AI Navigate

AGCD: Agent-Guided Cross-Modal Decoding for Weather Forecasting

arXiv cs.AI / 3/17/2026

📰 NewsIdeas & Deep AnalysisModels & Research

Key Points

  • AGCD is a decoding-time prior-injection framework that injects state-conditioned physics priors into weather forecasters to improve autoregressive stability and physical consistency.
  • It builds a multi-agent meteorological narration pipeline that uses multi-modal large language models (MLLMs) to extract diverse meteorological elements and derive priors from the current atmospheric state.
  • The method introduces cross-modal region interaction decoding with region-aware multi-scale tokenization to refine visual features without changing the forecaster backbone interface.
  • Experiments on WeatherBench show consistent gains for 6-hour forecasts across two resolutions and backbones, including strictly causal 48-hour autoregressive rollouts with reduced early-stage error growth.

Abstract

Accurate weather forecasting is more than grid-wise regression: it must preserve coherent synoptic structures and physical consistency of meteorological fields, especially under autoregressive rollouts where small one-step errors can amplify into structural bias.
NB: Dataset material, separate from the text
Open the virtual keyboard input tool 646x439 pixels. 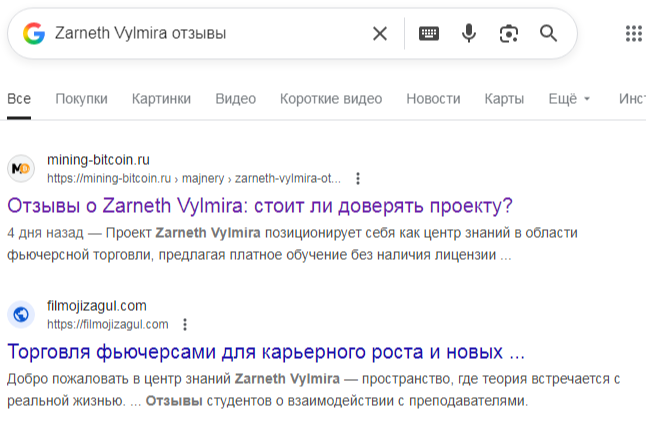(429, 34)
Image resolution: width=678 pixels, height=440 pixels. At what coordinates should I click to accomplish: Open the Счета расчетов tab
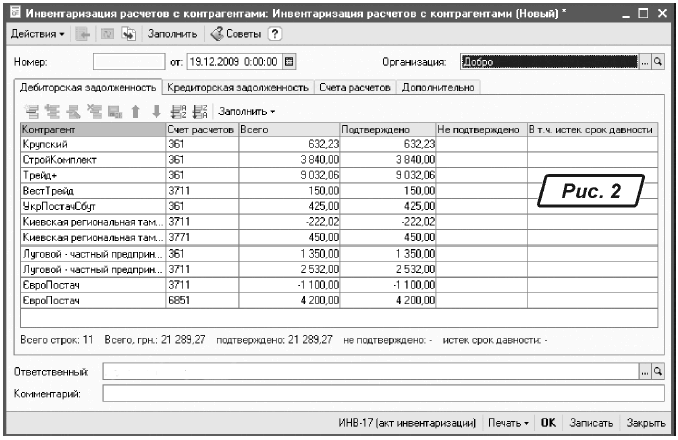(354, 88)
Existing physics-priors approaches typically impose global, once-for-all constraints via architectures, regularization, or NWP coupling, offering limited state-adaptive and sample-specific controllability at deployment. To bridge this gap, we propose Agent-Guided Cross-modal Decoding (AGCD), a plug-and-play decoding-time prior-injection paradigm that derives state-conditioned physics-priors from the current multivariate atmosphere and injects them into forecasters in a controllable and reusable way. Specifically, We design a multi-agent meteorological narration pipeline to generate state-conditioned physics-priors, utilizing MLLMs to extract various meteorological elements effectively. To effectively apply the priors, AGCD further introduce cross-modal region interaction decoding that performs region-aware multi-scale tokenization and efficient physics-priors injection to refine visual features without changing the backbone interface. Experiments on WeatherBench demonstrate consistent gains for 6-hour forecasting across two resolutions (5.625 degree and 1.40625 degree) and diverse backbones (generic and weather-specialized), including strictly causal 48-hour autoregressive rollouts that reduce early-stage error accumulation and improve long-horizon stability.